Patricio Echagüe Sr Software Engineer at RelateIQ
RelateIQ has rethought relationship management by automating, simplifying, and deepening the way people engage with professional relationships. It automatically tracks and analyzes the day-to-day interactions that drive relationships in business development, sales, and more. Using data and algorithms to make you better at your job.
My role is to design systems at scale, as well as data pipelines that can help us mine user data and provide our users with the information they need to make better decisions.
Path to Cassandra
Like most companies, when we started our first iteration we used MongoDB as a first data store. Soon it became a bottleneck, and Cassandra was the best candidate to replace MongoDB. It has been working non-stop for more than two years. We have upgraded nodes and doubled the capacity, all with no downtime. Cassandra just works.
Cost and high availability of Cassandra
The main reason to use Cassandra as the first alternative was to be able to scale out the system as needed with minimal operation cost.
As a Saas company, maintaining high availability is crucial for us. If we want to help people make more informed decisions, the system must be available at all times. The storage format and the naturally sorted columns play an important role for how we store and fetch the data to power our main services.
Foundation of Cassandra
Cassandra is the foundation for three major pieces of infrastructure. First, it serves as user emails metadata storage, which is used to serve what we called “Timeline” views. Second, it is the home of feature extraction for machine learning algorithms, and, finally, it’s used to store time series data for activity reporting.
The natural sorted columns structure make Cassandra a perfect fit for the job.
We are currently running 1.2 and moving soon to the latest 2.0 version. We started with two data centers composed by 6 and 3 nodes respectively, both on spinning disks. One is for online data and one is for analytics. A few months ago we upgraded those machines to bigger, SSDs ones running two data centers of 3 nodes each.
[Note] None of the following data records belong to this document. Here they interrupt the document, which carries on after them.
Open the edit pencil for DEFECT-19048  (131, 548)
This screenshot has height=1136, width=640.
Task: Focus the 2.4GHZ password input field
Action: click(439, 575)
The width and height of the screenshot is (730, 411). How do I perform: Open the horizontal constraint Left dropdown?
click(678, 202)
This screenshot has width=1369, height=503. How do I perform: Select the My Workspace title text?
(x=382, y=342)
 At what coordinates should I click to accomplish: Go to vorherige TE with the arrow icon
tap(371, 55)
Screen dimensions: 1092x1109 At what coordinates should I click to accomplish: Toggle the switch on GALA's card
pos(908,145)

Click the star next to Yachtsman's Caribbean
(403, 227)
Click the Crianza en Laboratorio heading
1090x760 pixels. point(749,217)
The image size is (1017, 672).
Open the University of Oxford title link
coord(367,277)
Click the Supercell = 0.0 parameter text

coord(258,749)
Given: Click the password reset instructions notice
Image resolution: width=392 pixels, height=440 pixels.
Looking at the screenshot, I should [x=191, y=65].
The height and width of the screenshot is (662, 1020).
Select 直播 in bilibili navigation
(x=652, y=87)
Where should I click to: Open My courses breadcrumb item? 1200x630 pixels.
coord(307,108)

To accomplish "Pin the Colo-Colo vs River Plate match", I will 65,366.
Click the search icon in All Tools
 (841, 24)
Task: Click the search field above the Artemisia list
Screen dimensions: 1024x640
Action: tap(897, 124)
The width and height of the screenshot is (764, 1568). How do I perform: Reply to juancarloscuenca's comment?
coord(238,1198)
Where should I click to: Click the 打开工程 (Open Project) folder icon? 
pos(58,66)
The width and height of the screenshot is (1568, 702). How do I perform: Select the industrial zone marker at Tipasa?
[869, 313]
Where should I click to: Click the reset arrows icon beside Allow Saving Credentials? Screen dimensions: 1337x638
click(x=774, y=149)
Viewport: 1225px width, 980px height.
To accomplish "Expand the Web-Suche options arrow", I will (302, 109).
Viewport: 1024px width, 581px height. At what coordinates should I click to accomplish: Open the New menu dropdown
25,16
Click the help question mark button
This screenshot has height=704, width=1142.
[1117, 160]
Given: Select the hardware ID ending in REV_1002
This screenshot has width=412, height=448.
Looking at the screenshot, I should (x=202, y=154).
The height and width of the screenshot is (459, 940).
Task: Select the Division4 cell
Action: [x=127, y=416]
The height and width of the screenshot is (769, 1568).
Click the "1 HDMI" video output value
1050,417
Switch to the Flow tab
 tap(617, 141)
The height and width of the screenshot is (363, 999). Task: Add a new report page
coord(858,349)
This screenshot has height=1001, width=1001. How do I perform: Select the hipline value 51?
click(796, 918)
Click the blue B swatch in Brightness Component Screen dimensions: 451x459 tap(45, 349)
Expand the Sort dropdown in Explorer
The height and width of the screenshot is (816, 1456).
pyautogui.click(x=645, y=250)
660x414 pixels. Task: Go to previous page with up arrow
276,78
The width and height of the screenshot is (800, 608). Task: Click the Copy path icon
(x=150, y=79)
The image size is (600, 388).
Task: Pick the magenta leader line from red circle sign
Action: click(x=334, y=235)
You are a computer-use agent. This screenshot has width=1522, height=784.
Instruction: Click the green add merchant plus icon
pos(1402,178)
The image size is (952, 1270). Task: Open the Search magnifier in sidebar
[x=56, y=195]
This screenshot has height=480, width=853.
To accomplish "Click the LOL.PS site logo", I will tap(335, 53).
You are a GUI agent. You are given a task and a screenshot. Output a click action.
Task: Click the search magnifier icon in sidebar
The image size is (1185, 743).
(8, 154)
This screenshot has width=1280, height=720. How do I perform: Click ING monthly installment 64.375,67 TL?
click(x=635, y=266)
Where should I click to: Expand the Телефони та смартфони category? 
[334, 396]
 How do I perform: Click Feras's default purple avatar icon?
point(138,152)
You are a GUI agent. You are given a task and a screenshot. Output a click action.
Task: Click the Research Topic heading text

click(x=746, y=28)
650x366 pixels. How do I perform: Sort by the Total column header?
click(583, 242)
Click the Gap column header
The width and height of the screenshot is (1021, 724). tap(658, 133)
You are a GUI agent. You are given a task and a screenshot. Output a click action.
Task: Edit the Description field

It’s currently deployed in Amazon EC2 in two data centers using three nodes on each. All machines run on SSD drives to guarantee low seek time. The provisioning is done via Chef.
Advice on getting started
Make sure you understand how you are going to query the data and how it should be sorted. Mainly seek for idempotency as much as possible. If you happen to use spinning disks random IO can degrade performance. So make sure your hot data set fits in memory.
Use the best tool for the job. DataStax Enterprise has released some good, new features that are worth exploring.
It’s been great. I personally was very involved in the community as a committer for Hector (one of the Cassandra clients) and contributing patches which were kindly accepted by the community. Datastax has been doing a great job in this front.